Two Colorado towns have already imposed a ban. Now other communities threaten to follow suit.
But what about the upside?
Colorado produced more oil in 2012 than it has in 55 years, and according to Bloomberg, natural gas production has gone up 27 percent from 2007 to 2011. Fracking has helped steer the state’s economy in the right direction and the oil and gas industry employs more than 48,000 workers there.
Still, anger persists over its use. And while bans and restrictions catch fire there are even talks of imposing a statewide ban on fracking though a 2014 referendum measure.
Included in that referendum are 10 measures, one of which has already been passed – a more rigorous set of requirements for companies who might be faced with a spill. Others that were proposed included strict fines, public health standards and greater groundwater testing for wells.
The heat is definitely on the oil and gas industry in Colorado. This one new piece of legislation could be the fuel that stokes the whole fire.
With a political shift taking place throughout the state, energy has become a huge issue, and now more than ever it is a time to ramp up preventative measures.

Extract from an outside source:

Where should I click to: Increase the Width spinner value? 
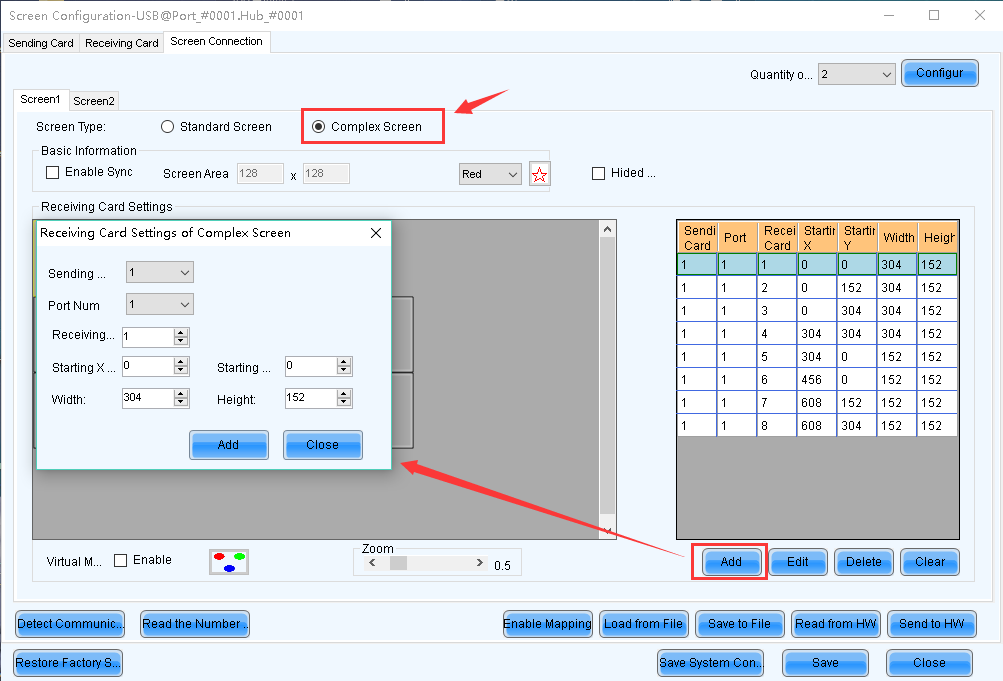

Colorado is the nation’s fifth-leading producer of natural gas and number nine in oil – it’s a big part of the economic upswing taking place throughout the country, but it’s also not as friendly to energy producers as in years gone by.
The industry stands to lose a lot if this matter gets out of hand. And that’s why one group – the Western Energy Alliance, made up of roughly 400 oil and gas companies, has increased its advocacy budget from $200,000 to $1 million to educate voters about fracking.
That seems to be the one major roadblock – education – people don’t fully understand the drilling process, and because of it, they want to see restrictions. It’s happening throughout the country – from sea to sea.
But it’s in Colorado where communities have been more on the offensive. Protect Our Colorado, a coalition of residents, environmental groups and companies like the apparel retailer Patagonia Inc. are pushing for an all-out ban on fracking.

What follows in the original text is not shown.